[Word and item position records]
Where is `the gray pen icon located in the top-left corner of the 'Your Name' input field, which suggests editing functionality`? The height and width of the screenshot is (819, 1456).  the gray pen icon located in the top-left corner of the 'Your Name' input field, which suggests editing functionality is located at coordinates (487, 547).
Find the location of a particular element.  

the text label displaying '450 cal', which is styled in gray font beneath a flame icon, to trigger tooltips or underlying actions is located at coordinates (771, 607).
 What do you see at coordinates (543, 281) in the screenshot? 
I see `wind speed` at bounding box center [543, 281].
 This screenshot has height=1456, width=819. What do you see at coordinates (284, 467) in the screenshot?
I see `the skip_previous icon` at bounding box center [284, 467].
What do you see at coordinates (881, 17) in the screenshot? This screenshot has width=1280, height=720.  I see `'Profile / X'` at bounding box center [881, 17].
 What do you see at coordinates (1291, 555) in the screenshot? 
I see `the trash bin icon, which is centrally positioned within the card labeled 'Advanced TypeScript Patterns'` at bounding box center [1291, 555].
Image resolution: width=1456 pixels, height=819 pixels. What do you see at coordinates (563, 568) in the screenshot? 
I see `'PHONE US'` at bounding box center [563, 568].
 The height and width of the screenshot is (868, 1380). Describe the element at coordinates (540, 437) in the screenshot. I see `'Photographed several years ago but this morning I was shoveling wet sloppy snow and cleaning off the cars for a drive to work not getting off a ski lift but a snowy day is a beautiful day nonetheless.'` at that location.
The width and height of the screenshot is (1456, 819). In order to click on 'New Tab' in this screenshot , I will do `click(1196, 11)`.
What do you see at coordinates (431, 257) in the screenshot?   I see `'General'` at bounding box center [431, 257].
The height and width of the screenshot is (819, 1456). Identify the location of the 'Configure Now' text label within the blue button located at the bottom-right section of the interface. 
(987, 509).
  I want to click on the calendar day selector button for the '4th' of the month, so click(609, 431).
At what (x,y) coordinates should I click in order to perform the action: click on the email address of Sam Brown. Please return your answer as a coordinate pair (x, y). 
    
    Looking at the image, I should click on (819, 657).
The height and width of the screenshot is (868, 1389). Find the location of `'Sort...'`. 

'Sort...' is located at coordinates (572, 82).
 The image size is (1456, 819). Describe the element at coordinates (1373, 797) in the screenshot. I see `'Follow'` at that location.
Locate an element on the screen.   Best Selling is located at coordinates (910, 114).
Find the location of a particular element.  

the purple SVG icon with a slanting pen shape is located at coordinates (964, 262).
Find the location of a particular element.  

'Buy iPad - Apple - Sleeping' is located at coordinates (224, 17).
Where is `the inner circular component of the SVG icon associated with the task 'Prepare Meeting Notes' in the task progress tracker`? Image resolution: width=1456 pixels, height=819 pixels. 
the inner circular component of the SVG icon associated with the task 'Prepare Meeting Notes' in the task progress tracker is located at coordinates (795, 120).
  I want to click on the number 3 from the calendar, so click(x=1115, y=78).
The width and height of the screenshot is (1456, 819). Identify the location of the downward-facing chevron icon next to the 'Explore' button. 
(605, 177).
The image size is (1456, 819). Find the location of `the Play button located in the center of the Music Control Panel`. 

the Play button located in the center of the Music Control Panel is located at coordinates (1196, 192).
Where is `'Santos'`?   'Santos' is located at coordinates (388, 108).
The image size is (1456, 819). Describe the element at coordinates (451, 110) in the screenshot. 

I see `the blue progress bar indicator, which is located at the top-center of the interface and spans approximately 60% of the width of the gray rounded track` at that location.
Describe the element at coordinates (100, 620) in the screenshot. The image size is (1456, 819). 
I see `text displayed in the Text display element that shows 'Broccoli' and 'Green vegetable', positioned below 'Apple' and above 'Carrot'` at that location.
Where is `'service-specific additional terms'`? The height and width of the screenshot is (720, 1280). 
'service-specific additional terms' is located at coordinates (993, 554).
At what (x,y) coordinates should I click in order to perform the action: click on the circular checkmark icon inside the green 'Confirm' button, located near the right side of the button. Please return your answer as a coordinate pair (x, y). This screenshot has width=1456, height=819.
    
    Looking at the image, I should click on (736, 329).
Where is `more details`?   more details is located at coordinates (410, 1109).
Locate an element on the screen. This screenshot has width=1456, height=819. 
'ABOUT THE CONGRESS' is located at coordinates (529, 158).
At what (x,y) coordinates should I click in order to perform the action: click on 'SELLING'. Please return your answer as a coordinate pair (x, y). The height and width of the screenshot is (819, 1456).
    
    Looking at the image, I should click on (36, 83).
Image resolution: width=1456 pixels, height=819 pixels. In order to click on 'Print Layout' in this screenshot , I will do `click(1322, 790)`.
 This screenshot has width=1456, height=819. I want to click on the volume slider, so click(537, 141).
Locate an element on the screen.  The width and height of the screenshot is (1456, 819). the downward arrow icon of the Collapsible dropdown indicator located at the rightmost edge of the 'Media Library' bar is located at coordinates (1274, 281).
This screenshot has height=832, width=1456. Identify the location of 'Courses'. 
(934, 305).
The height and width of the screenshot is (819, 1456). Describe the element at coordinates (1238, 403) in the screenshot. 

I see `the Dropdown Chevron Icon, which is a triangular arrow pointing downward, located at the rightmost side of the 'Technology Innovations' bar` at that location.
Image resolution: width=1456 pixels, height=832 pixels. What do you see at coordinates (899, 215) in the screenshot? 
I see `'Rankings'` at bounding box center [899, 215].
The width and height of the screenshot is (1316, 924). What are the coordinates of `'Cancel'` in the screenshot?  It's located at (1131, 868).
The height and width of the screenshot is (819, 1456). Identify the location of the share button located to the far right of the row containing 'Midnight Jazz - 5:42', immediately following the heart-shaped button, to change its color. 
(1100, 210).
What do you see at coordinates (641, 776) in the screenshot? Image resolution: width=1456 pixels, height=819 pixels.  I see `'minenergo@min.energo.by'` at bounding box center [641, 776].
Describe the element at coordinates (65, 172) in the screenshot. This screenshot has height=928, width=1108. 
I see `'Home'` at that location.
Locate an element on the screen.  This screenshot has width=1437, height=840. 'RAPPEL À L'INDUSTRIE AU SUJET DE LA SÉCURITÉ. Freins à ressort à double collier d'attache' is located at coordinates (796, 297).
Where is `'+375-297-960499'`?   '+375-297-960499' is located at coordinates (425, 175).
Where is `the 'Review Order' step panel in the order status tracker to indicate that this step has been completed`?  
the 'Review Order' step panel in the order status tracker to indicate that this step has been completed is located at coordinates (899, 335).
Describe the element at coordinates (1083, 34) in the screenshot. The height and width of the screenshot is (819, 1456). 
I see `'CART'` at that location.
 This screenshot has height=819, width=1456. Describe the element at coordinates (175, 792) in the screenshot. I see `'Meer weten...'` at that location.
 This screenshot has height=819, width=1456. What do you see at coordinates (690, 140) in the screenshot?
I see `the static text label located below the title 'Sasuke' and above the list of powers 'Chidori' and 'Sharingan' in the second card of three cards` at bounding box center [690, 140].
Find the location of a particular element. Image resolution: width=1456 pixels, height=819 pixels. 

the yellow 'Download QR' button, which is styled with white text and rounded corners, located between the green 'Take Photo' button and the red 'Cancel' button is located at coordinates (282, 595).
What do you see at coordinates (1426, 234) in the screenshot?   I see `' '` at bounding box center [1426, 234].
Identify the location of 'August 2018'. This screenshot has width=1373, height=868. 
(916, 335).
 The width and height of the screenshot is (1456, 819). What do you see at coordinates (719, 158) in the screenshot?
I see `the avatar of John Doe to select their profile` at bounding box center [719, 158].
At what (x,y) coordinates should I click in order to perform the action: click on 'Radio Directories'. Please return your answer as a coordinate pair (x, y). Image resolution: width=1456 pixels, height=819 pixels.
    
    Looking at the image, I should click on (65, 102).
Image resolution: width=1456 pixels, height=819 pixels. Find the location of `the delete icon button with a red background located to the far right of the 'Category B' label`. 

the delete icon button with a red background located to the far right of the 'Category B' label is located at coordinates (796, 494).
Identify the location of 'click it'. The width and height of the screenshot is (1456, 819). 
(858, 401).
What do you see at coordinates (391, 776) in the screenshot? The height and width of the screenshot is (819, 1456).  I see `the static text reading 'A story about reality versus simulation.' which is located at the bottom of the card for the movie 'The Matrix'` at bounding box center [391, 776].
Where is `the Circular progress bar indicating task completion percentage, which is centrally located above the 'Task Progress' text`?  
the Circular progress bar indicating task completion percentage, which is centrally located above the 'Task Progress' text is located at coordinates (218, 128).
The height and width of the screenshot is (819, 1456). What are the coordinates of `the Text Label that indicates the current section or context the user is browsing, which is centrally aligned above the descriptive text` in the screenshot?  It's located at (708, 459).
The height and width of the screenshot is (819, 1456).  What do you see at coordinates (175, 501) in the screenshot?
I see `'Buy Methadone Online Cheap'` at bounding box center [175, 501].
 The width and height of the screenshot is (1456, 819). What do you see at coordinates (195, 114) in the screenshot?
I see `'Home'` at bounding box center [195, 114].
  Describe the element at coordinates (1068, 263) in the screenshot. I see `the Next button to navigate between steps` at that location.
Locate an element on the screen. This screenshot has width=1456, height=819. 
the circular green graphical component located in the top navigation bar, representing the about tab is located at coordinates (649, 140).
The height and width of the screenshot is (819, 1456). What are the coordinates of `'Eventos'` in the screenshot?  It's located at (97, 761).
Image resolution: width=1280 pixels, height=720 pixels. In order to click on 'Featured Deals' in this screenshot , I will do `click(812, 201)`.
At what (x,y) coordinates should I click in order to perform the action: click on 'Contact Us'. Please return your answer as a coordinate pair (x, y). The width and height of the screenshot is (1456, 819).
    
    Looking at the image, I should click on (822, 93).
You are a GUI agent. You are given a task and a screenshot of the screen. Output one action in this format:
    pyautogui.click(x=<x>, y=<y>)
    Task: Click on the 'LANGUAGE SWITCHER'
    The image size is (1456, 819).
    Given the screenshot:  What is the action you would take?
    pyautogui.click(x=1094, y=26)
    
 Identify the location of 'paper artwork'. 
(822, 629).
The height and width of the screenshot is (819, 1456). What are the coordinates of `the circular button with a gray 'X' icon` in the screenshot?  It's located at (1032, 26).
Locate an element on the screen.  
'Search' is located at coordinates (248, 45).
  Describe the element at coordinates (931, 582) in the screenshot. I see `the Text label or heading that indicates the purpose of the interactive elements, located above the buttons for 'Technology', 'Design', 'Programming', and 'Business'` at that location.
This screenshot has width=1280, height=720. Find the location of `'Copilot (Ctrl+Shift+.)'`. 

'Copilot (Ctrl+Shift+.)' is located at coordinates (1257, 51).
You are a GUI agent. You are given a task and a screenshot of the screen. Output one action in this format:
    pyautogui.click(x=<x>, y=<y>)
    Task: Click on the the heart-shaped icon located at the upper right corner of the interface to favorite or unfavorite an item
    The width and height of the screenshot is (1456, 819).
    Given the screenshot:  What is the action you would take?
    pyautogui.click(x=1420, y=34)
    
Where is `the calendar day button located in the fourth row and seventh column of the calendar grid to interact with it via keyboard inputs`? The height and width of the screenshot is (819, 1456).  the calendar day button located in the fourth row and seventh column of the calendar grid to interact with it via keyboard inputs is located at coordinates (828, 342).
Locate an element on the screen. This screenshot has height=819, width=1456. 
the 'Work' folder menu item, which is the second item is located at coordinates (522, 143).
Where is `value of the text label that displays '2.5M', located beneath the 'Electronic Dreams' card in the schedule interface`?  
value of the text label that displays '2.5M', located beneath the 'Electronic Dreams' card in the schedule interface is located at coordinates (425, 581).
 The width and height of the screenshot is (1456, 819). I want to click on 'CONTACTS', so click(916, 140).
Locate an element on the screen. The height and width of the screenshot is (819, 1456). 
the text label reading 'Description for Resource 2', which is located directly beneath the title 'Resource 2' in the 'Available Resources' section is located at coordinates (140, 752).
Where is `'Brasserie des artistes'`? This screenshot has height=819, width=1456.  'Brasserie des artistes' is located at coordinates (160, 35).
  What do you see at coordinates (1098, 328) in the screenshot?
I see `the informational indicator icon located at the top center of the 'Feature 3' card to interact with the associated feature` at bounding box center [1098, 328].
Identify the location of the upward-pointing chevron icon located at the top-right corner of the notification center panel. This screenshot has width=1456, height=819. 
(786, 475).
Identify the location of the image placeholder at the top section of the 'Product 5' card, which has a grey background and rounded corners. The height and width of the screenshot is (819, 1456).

Task to carry out:
From the line with "Image resolution: width=1456 pixels, height=819 pixels. Find" to the line with "(858, 401).", change "the location of" to "the position of" and write those lines out again with nothing else altered.

Task response:
Image resolution: width=1456 pixels, height=819 pixels. Find the position of `the delete icon button with a red background located to the far right of the 'Category B' label`. 

the delete icon button with a red background located to the far right of the 'Category B' label is located at coordinates (796, 494).
Identify the position of 'click it'. The width and height of the screenshot is (1456, 819). 
(858, 401).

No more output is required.